## Consegna
Per favore, individua e copia ogni riga dei record che contiene la parola "Image". Maiuscole e minuscole contano.

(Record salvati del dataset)
»»

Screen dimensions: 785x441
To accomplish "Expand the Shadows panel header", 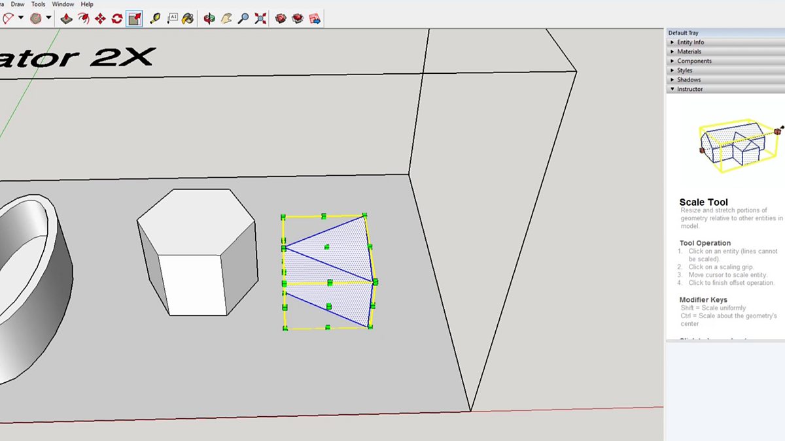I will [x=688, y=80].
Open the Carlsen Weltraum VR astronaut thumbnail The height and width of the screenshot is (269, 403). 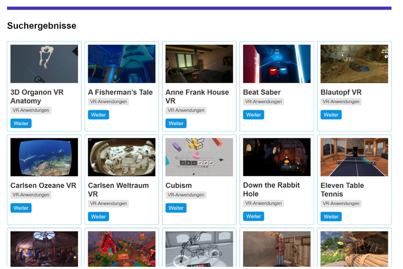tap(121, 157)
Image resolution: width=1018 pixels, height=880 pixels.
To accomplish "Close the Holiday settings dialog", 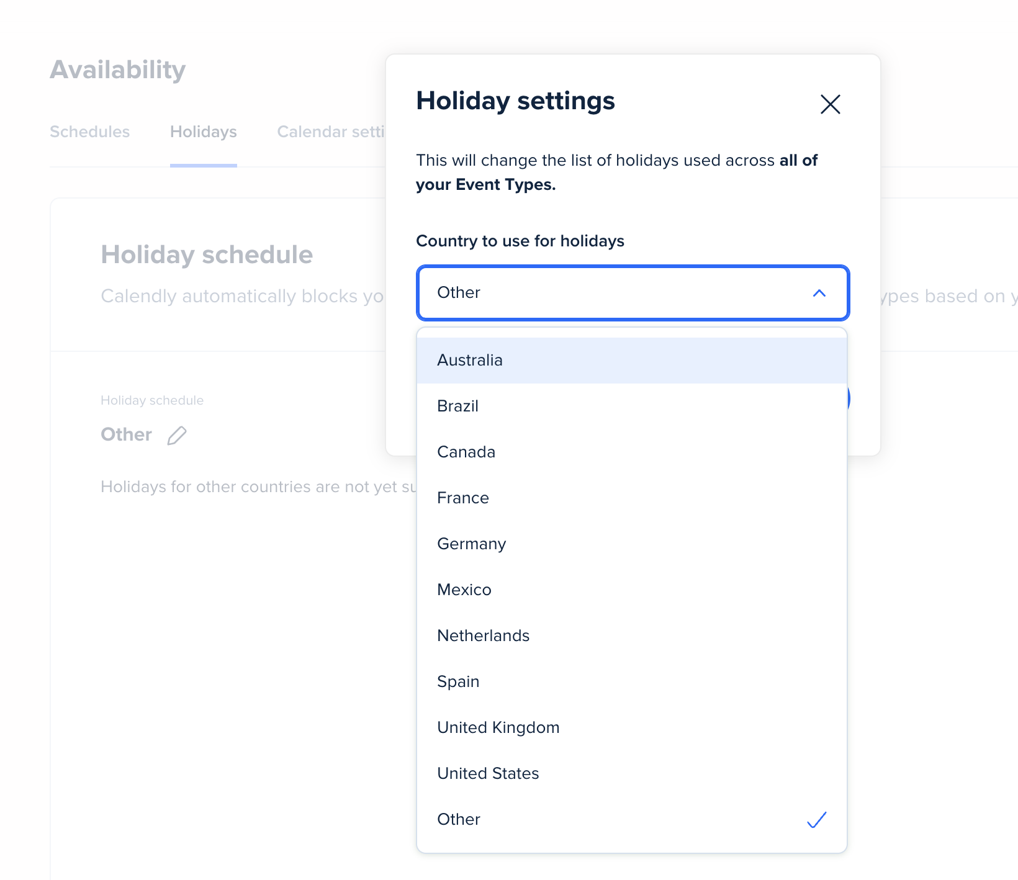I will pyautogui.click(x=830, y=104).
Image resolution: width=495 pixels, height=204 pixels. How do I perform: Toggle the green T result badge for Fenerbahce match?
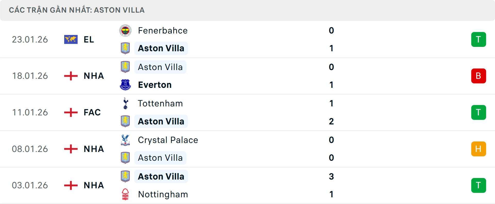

««

## Risultato atteso
Image resolution: width=1018 pixels, height=880 pixels.
Image resolution: width=495 pixels, height=204 pixels. How do I perform: Toggle the green T result badge for Fenerbahce match?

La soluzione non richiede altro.